+++ Materials provided +++

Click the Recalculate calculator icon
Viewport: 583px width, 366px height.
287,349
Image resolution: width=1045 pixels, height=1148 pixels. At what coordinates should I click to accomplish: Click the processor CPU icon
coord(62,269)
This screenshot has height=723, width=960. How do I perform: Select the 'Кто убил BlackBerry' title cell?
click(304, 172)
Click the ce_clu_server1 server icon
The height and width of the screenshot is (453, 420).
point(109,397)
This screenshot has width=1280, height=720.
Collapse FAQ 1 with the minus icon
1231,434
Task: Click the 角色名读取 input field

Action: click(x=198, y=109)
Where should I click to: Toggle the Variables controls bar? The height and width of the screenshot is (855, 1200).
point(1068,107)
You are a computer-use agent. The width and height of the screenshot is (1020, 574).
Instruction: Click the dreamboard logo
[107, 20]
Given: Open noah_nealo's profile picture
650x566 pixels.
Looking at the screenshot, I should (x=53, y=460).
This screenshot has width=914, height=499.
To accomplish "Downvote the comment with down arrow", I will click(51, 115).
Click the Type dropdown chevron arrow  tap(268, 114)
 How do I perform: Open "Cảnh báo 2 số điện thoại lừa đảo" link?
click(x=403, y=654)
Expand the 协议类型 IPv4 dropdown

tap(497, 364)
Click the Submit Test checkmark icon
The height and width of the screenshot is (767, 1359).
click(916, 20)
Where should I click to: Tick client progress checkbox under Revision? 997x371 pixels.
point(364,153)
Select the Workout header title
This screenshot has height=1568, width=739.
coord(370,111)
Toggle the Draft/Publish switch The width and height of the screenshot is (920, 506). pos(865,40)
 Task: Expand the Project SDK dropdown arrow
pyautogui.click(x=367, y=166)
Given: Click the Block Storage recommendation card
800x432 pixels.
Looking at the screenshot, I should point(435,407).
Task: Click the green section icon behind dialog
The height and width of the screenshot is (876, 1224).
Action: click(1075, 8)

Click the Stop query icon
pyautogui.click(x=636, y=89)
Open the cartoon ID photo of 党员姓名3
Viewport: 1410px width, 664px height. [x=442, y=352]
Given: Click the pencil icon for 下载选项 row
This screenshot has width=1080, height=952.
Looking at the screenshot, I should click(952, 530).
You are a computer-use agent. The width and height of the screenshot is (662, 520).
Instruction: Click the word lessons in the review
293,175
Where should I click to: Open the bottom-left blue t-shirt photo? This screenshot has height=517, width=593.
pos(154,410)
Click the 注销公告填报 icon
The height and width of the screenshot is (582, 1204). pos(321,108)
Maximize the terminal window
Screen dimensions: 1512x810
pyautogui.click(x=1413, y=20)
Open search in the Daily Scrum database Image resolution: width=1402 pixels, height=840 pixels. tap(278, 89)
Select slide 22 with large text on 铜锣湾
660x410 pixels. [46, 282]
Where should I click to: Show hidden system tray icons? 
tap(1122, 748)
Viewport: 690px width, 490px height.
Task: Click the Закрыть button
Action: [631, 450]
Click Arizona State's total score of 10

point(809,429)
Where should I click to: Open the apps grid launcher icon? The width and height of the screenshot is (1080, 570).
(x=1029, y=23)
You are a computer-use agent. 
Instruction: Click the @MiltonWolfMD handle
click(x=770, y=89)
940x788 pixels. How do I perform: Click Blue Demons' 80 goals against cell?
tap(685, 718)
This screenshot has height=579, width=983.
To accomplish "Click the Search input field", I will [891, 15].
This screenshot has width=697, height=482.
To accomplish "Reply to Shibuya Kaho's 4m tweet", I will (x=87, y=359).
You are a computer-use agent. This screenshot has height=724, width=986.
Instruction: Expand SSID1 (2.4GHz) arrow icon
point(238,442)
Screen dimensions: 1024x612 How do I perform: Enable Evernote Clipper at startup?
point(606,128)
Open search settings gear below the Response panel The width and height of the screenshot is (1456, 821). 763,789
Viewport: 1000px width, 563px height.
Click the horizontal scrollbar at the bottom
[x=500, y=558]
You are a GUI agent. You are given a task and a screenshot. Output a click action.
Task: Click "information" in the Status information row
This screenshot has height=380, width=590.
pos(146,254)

+++

Please return only the lines above, starting at the line that has "This screenshot has height=1568, width=739." and ending at the line that has "Task: Click the green", keeping both and leaving each one unchanged.

- _Reply to the task_:
This screenshot has height=1568, width=739.
coord(370,111)
Toggle the Draft/Publish switch The width and height of the screenshot is (920, 506). pos(865,40)
 Task: Expand the Project SDK dropdown arrow
pyautogui.click(x=367, y=166)
Given: Click the Block Storage recommendation card
800x432 pixels.
Looking at the screenshot, I should point(435,407).
Task: Click the green section icon behind dialog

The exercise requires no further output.